== Records to use ==

[Start of Attachment]

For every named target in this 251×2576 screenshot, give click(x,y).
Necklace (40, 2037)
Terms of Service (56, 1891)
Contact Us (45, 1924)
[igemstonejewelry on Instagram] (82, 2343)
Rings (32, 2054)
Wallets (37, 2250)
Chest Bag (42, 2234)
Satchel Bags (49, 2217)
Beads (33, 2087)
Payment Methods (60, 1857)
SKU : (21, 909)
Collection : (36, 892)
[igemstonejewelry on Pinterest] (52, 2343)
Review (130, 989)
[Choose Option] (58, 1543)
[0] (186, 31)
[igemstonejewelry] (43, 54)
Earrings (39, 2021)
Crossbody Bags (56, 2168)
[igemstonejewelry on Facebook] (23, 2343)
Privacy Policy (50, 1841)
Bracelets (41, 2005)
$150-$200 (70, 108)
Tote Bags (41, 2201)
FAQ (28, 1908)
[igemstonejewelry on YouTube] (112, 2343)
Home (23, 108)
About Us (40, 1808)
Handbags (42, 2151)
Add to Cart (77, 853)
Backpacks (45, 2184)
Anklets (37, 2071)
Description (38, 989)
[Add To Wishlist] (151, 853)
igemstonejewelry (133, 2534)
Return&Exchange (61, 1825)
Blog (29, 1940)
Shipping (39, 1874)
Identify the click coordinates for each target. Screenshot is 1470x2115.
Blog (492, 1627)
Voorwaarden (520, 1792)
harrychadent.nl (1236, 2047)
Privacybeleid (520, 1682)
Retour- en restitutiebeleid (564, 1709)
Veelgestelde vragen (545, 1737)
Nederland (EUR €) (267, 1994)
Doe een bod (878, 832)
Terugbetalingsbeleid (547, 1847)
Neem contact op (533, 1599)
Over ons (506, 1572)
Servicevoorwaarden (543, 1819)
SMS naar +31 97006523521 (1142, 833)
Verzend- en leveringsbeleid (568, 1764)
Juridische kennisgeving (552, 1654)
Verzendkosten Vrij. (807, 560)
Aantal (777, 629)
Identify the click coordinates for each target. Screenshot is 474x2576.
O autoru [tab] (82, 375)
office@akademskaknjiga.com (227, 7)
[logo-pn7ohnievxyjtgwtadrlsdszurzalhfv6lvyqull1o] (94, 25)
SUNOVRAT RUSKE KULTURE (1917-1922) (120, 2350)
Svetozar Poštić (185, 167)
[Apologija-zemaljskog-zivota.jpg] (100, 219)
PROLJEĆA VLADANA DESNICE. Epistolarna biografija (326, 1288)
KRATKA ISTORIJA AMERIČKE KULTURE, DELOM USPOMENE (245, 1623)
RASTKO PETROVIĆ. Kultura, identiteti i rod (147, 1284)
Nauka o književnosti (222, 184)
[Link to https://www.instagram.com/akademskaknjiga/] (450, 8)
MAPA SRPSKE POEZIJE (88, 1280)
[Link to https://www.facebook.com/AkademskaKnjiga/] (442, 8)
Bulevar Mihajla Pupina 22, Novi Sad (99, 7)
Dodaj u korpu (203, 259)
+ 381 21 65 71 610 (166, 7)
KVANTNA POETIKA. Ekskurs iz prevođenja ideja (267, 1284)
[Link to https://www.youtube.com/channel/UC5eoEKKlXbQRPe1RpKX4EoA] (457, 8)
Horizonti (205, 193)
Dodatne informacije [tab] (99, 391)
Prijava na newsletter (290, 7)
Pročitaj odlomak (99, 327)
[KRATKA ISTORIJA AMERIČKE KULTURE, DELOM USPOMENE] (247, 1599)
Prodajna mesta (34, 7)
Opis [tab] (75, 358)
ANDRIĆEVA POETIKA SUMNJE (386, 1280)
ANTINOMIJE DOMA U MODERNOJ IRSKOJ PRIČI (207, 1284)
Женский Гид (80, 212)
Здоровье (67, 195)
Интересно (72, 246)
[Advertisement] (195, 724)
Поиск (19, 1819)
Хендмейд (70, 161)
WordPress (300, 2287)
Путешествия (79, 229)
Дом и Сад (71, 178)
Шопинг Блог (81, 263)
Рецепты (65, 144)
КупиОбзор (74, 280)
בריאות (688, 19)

[End of Attachment]

== Assignment ==
Copy out each line of the material above that holds the word "target".

== Written solution ==
For every named target in this 251×2576 screenshot, give click(x,y).
Identify the click coordinates for each target. Screenshot is 1470x2115.
Identify the click coordinates for each target. Screenshot is 474x2576.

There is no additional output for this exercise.